Denzin wrote extensively on the social science of alcoholism, as in three books from 1987, The Alcoholic Self (which received the Charles H. Cooley Award from the Society for the Study of Symbolic Interaction), The Recovering Alcoholic, and Treating Alcoholism: An Alcoholics Anonymous Approach.
He also wrote about the importance that television played in his mother’s life, referring to her curled up on the couch as I Love Lucy played on the family’s Sylvania black-and-white TV the day his father left. He suggested she found solace in the barely functional Ricardo clan, a solace missing in the dysfunctional Denzin family. “I understand why mother loved Lucy,” he wrote in Cultural Studies – Critical Methodologies. “Mother didn’t have my father to yell at, so Lucy did her yelling for her.”
He combined his insights of alcoholism with his investigations of media and culture in his 1991 book, Hollywood Shot by Shot: Alcoholism in American Cinema, which drew praise from scholars and even film critic Robert Ebert. The book, and others like Images of Postmodernism: Social Theory and Contemporary Cinema also from 1991, reflect the mantle of cultural critic he would wear until his death.
His 1992 book Cultural Studies: The Politics of Interpretation or 2002’s Reading Race: Hollywood and a Cinema of Racial Violence, 1980-1995, appear as two of the many mileposts as his qualitative, social psychological and media work drew increasingly on semiotics, structuralism, poststructuralism and post modernism as explanatory vehicles.Lawrence Grossberg, reviewing Denzin’s 1991 work Images of Postmodernism: Social Theory and Contemporary Cinema, summoned the spirit of Mills in assessing Denzin’s impact. “Revitalizing Mills’ sociological imagination,” Grossberg wrote, “Denzin addresses the relations between Hollywood films of the 1980s, their constructions of self, and the structures of lived experience. He offers a postmodern sociology which addresses the increasingly conservative basis of postmodern ideologies of race, class and gender.”
Denzin’s publishing reflected his focus on social and ethnic justice, and the qualitative researcher’s role in cultivating underheard voices for the betterment of all. Starting with Reading Race, books such as Qualitative Inquiry under Conservative Regimes (2006), edited volumes with Michael Giardina like Contesting Empire, Globalizing Dissent: Cultural Studies after 9/11 (2006), Ethical Futures in Qualitative Inquiry: Decolonizing the Politics of Knowledge (2007), Qualitative Inquiry and Social Justice (2009), and the Handbook of Critical Indigenous Inquiry edited with Lincoln and Linda Tuhiwai Smith showcased actionable steps scholars could take. Denzin paid particular attention to the poor job scholars had done for native Americans, critiques made manifest in the Indigenous Inquiry handbook and volumes like Searching for Yellowstone: Race, Gender Family and Memory in the Postmodern West (2008), Custer on Canvas: Native Americans Memory, Museums and Violence in the New West (2011), and Indians on Display: Global Commodification of Native America in Performance, Art and Museums (2013).

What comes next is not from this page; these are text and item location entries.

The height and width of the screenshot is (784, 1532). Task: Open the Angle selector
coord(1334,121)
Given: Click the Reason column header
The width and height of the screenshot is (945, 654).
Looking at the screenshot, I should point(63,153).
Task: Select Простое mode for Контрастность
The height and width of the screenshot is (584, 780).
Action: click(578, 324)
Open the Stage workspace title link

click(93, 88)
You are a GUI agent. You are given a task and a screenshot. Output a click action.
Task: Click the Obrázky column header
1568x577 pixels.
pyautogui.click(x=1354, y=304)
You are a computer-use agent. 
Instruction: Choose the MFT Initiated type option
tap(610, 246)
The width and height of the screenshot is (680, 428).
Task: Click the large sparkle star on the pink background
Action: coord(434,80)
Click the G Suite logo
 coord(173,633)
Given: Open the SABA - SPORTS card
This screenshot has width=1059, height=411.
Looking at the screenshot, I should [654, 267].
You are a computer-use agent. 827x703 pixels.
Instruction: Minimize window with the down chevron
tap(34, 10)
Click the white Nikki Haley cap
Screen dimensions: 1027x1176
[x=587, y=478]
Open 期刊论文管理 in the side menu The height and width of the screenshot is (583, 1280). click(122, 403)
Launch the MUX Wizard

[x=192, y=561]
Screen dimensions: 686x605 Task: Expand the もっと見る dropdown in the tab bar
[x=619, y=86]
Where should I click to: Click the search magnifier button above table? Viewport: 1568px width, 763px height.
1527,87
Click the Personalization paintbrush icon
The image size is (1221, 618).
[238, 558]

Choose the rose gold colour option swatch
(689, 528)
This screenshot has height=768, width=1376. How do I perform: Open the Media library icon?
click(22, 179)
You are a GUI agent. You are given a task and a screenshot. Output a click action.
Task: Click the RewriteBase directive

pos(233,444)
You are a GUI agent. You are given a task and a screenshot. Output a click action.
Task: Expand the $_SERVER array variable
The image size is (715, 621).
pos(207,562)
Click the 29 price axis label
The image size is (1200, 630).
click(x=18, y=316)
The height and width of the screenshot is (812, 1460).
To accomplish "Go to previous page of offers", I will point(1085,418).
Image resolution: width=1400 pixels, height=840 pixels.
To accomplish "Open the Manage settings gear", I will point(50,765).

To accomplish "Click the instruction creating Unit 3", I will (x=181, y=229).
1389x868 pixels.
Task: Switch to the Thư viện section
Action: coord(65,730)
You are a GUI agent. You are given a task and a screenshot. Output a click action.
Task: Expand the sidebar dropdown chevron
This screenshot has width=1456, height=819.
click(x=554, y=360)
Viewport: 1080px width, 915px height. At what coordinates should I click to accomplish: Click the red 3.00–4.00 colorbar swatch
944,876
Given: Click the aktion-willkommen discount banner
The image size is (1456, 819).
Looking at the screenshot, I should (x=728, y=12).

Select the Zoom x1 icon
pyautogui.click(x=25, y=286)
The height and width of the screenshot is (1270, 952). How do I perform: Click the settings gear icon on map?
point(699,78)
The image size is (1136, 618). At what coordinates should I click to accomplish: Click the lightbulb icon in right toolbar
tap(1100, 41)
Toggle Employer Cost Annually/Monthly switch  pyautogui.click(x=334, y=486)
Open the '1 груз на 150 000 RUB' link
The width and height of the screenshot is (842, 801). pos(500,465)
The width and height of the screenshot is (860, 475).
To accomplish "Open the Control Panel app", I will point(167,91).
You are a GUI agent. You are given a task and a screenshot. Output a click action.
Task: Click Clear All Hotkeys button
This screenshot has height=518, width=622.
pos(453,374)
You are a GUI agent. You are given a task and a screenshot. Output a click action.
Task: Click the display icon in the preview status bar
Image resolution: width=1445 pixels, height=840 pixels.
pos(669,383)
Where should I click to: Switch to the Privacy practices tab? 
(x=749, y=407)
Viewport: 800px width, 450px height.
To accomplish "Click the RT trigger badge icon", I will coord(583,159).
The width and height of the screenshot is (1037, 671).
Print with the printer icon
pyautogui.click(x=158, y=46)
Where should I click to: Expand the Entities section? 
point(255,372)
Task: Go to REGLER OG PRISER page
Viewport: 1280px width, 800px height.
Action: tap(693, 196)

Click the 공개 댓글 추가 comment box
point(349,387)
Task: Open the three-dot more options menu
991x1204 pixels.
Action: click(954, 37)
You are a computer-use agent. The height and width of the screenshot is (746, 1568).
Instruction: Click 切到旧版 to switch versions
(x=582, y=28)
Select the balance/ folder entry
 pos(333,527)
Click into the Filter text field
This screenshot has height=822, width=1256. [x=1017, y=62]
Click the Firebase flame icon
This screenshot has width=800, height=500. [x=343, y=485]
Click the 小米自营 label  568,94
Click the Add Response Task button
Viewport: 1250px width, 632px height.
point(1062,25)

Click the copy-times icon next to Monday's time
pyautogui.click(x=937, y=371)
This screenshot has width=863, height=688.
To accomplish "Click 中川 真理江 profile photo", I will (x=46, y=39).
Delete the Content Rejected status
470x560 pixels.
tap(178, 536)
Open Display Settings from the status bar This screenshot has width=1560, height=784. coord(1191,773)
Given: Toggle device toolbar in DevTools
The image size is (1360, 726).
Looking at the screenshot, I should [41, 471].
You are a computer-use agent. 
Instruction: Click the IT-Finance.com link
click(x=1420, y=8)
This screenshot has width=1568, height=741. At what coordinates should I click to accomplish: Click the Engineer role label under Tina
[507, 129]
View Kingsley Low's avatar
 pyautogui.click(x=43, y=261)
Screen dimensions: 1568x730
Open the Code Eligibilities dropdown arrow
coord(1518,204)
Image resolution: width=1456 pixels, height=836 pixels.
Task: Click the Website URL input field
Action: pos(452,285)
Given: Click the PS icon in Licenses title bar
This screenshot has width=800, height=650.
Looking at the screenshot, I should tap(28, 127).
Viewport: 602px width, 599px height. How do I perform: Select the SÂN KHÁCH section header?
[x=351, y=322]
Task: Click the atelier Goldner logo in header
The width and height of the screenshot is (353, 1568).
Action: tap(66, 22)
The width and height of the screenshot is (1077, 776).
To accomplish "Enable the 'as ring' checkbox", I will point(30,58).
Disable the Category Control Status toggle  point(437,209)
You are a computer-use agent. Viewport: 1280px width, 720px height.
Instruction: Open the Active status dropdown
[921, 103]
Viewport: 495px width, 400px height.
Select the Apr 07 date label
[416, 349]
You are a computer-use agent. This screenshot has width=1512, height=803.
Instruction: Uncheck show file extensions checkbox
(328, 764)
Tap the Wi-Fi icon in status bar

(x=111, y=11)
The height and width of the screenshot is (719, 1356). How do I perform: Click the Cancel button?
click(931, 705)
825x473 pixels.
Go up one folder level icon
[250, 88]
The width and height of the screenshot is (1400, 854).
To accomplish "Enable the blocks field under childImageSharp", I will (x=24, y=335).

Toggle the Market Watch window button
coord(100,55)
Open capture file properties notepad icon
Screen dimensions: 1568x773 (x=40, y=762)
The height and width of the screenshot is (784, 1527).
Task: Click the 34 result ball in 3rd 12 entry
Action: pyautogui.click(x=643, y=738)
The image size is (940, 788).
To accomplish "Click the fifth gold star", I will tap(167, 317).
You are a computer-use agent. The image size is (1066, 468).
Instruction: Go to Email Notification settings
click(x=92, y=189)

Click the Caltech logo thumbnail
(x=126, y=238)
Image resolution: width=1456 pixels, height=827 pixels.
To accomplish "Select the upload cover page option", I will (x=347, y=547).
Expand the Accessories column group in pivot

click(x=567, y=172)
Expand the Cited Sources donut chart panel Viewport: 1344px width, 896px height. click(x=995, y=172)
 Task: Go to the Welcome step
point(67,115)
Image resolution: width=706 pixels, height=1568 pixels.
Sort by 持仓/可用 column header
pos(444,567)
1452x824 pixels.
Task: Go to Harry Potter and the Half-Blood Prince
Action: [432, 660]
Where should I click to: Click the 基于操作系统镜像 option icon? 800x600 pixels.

Over his career, Denzin received many honors and accolades. In 1997 he was awarded the George Herbert Mead Award for lifetime contributions to the study of human interaction by the Society for the Symbolic Interaction. In 2006 the Carl Couch Center for Social and Internet Research established the Norman K. Denzin Qualitative Research Award, and four years later presented him its Clifford G. Christians Ethics Research Award for his book Interpretive Ethnography. The International Association of Qualitative Inquiry presented him its Lifetime Achievement Award in 2009.
But as his hometown obituary notes, in the end, Denzin was more than the sum of his parts. “Norman was a dreamer, a visionary, a utopian. For all of his scholarly achievements, he didn’t define himself in such terms. As he wrote in one of his books, he saw himself as an ancestor, husband, grandson, uncle, father, grandfather, friend, colleague, co-worker, community member, mentor, justice activist, antiracist, inclusive global citizen and more.”
He is survived by his spouse, Katherine Ryan, two daughters and eight grandchildren. A public celebration of his life will be held at the next International Congress of Qualitative Inquiry in May 2024.